We psych ourselves up to it. This is a true challenge especially when we expect to be punished for our failures.
In a recent Q&A session conducted by the good folks at 800-CEO-READ, Mark Frauenfelder the Editor in Chief of Make Magazine talked about how the current education system is designed to prevent discovery through failure. His approach is to throw oneself directly into the path of failure, as often as possible in order to be “effective.” Frauenfelder sees that the inability to make mistakes is tied directly to the expectation of poor marks unless perfection is attained…
Students are afraid to make mistakes in class because errors result in bad grades.

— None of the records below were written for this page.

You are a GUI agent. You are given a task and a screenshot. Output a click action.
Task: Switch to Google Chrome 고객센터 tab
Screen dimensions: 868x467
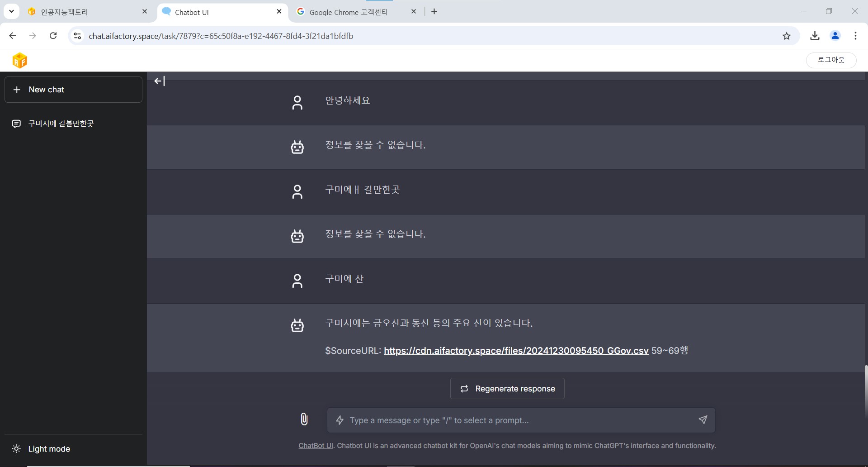348,12
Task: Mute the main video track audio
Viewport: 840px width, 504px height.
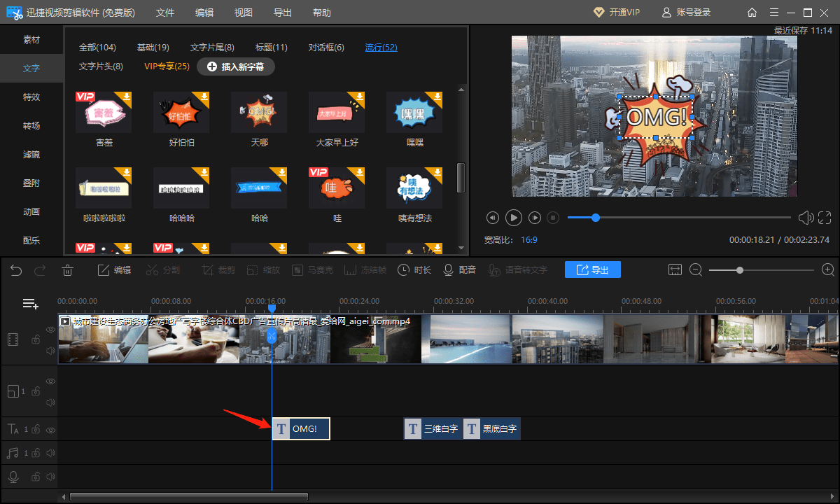Action: click(50, 350)
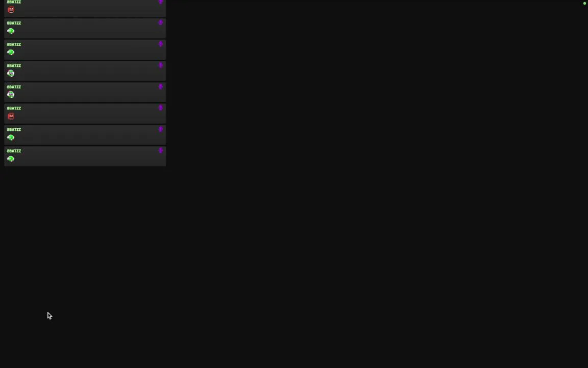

Striving for a “perfect score” takes your mind off the real goal, which is to learn and to be effective. In organizations we are afraid to make mistakes because a mistake is a convenient way for others assign blame. A fear-based workplace discourages risk-taking and experimentation. The worst mistake is to punish people for making mistakes in the pursuit of doing something in better way.
In innovation, if we tie our efforts only to an expectation of success, then our efforts will become smaller over time. Each attempt will have less at stake. We will risk less, because the anticipated blame associated with any failure is too much to bear. And who likes to be punished for trying?
Say…what’s a mountain goat doing way up here in a cloud bank?
People only see what they are prepared to see.
- Ralph Waldo Emerson
Our perception can also make it difficult to see the circumstances around us. There is a classic Gary Larson cartoon drawn from the perspective of looking over the shoulders of two pilots out the cockpit window. The caption reads: “Say…what’s a mountain goat doing way up here in a cloud bank?” Funny and frightening. But this is also emblematic of how our expectations can cause us to miss large perceptional indicators. Our minds are unable to wrap themselves around such a disconnection between what we expected to see and what we actually see.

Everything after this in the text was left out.